# [Directions for this task]
Output only the lines below from the one containing "Task: Open voice" to the one containing "Claim rewards from", exactly as written, both ends kept.

** Opening Data extracts block **

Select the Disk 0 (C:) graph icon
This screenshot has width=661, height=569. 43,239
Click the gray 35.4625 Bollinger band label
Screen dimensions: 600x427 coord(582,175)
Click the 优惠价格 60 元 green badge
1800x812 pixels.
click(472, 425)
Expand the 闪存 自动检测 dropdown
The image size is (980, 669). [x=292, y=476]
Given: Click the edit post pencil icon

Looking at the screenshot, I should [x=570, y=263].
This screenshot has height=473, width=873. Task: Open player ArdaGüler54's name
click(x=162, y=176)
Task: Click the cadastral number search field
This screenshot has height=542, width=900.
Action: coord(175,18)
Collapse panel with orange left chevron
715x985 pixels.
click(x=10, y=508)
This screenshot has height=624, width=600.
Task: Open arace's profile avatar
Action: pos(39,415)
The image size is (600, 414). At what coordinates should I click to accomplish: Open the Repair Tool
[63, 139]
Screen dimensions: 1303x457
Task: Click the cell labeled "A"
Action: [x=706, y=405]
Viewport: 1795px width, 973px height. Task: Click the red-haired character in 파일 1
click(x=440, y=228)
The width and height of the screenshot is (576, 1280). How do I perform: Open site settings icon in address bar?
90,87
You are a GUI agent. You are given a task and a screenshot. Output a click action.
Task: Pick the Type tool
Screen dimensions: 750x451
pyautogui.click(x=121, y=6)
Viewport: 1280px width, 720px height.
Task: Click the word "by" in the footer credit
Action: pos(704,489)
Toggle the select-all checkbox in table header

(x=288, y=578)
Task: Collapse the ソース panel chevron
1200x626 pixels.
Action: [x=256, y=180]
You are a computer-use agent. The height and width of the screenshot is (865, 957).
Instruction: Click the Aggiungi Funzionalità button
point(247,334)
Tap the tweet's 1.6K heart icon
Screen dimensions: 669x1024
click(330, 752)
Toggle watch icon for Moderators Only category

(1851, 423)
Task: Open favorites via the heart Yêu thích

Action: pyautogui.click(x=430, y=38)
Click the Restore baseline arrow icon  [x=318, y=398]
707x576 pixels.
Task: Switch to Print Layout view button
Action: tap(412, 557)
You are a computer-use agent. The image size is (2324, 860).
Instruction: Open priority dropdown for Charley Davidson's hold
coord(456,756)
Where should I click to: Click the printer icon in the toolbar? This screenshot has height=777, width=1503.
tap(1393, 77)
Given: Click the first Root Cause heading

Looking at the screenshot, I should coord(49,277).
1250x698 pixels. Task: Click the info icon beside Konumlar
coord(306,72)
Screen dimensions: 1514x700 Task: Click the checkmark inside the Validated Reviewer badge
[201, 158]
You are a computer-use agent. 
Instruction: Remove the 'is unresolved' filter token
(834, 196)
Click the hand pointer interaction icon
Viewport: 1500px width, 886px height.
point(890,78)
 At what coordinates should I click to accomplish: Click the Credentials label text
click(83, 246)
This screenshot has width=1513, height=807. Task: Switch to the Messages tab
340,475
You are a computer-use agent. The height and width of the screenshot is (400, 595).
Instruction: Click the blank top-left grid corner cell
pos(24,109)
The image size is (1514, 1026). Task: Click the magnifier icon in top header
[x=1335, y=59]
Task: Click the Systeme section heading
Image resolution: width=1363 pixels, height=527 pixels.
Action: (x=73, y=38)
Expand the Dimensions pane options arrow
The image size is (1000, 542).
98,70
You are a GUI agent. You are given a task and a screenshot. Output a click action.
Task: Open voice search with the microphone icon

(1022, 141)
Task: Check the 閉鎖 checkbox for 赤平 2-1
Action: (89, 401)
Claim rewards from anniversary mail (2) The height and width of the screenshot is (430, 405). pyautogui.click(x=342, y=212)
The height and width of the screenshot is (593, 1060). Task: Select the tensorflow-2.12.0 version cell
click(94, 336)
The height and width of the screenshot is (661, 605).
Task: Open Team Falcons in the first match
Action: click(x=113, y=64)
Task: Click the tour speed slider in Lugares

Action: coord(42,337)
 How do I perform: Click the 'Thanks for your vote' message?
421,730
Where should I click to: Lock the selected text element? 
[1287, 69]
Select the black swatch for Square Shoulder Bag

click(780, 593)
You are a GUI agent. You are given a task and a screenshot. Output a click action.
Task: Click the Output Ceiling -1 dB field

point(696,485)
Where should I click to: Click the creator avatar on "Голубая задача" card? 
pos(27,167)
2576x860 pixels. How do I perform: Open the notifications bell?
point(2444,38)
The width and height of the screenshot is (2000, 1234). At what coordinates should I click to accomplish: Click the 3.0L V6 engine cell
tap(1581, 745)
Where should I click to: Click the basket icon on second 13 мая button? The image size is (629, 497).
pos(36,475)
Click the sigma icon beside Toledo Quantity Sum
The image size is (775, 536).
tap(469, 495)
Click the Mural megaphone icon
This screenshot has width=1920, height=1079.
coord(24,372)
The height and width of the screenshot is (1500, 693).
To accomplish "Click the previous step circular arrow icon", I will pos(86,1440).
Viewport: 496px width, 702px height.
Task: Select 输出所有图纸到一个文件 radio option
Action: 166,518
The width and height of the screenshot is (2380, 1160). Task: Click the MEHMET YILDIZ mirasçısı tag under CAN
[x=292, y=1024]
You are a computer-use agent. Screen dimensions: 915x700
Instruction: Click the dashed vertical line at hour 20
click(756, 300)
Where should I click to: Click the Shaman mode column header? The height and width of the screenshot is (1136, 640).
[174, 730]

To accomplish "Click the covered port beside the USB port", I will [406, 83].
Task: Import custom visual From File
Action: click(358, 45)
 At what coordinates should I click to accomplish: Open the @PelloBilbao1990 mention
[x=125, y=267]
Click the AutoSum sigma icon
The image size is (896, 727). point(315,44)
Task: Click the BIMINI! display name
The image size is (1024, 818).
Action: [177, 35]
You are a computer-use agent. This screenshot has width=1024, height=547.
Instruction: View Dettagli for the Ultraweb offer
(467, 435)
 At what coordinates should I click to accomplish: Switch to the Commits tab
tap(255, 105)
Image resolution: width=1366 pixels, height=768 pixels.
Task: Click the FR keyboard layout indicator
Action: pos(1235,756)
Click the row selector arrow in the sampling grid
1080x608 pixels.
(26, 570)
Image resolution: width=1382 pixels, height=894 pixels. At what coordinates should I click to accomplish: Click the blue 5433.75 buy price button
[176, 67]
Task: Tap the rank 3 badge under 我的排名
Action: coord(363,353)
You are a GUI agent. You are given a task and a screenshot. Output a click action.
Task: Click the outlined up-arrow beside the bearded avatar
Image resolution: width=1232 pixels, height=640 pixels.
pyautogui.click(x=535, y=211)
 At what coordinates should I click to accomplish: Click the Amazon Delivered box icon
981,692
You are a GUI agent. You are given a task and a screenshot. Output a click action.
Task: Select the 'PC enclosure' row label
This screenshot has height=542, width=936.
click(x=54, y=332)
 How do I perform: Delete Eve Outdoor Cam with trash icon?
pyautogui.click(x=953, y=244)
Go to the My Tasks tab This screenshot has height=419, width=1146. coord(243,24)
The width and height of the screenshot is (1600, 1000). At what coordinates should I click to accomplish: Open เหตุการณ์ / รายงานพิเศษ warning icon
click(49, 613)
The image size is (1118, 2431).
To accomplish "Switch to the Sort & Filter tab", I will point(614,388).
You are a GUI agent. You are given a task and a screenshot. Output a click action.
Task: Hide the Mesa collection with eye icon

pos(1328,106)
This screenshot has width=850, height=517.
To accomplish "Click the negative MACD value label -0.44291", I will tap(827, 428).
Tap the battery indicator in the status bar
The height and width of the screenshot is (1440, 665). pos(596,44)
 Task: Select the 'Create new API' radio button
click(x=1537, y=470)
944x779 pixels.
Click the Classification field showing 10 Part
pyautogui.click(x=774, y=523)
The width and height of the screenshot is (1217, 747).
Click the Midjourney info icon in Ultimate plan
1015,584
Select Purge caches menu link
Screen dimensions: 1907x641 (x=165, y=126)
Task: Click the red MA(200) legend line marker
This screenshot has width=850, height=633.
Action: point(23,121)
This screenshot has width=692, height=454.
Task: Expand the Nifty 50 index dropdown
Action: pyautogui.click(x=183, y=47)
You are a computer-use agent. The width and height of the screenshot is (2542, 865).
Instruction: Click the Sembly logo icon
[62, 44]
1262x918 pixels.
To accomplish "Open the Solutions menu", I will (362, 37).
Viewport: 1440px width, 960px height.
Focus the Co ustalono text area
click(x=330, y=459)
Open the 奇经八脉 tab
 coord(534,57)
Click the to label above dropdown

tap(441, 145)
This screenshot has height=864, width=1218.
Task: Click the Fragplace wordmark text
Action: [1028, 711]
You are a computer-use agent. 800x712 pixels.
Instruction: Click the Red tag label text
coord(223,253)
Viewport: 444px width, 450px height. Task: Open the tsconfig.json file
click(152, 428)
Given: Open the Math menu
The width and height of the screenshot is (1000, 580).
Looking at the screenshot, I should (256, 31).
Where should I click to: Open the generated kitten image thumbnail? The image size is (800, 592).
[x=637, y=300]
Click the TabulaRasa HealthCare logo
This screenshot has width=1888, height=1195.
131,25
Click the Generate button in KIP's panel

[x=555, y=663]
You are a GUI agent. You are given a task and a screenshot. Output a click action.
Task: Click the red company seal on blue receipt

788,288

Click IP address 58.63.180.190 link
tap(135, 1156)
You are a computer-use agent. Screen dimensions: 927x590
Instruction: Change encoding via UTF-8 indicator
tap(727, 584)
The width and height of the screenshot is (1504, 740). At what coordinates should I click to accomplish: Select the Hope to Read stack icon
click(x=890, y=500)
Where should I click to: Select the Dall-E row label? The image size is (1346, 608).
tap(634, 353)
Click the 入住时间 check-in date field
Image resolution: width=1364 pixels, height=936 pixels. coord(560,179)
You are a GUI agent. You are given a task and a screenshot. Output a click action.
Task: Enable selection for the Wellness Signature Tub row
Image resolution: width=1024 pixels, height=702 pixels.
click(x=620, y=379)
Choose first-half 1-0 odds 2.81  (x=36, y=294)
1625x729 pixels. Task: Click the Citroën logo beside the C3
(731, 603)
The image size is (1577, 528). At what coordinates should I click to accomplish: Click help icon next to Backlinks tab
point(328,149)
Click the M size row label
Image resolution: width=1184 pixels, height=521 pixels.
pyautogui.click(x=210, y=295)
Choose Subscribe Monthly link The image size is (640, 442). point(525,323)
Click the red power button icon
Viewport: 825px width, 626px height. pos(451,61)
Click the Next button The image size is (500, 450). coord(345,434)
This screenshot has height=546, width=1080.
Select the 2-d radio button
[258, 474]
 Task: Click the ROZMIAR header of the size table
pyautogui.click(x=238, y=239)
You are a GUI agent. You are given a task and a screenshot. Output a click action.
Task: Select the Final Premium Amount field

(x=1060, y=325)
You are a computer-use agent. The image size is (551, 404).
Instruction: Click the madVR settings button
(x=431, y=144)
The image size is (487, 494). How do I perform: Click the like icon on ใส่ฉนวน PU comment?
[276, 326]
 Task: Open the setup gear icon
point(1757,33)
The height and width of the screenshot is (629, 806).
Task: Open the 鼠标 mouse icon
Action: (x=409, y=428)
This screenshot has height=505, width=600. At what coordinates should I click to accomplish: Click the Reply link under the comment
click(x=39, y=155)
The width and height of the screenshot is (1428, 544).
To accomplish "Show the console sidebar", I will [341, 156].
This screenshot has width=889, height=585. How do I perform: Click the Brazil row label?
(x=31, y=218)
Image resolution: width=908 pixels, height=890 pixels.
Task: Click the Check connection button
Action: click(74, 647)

** Closing Data extracts block **

# [Response box]
Task: Open voice search with the microphone icon

(1022, 141)
Task: Check the 閉鎖 checkbox for 赤平 2-1
Action: (89, 401)
Claim rewards from anniversary mail (2) The height and width of the screenshot is (430, 405). pyautogui.click(x=342, y=212)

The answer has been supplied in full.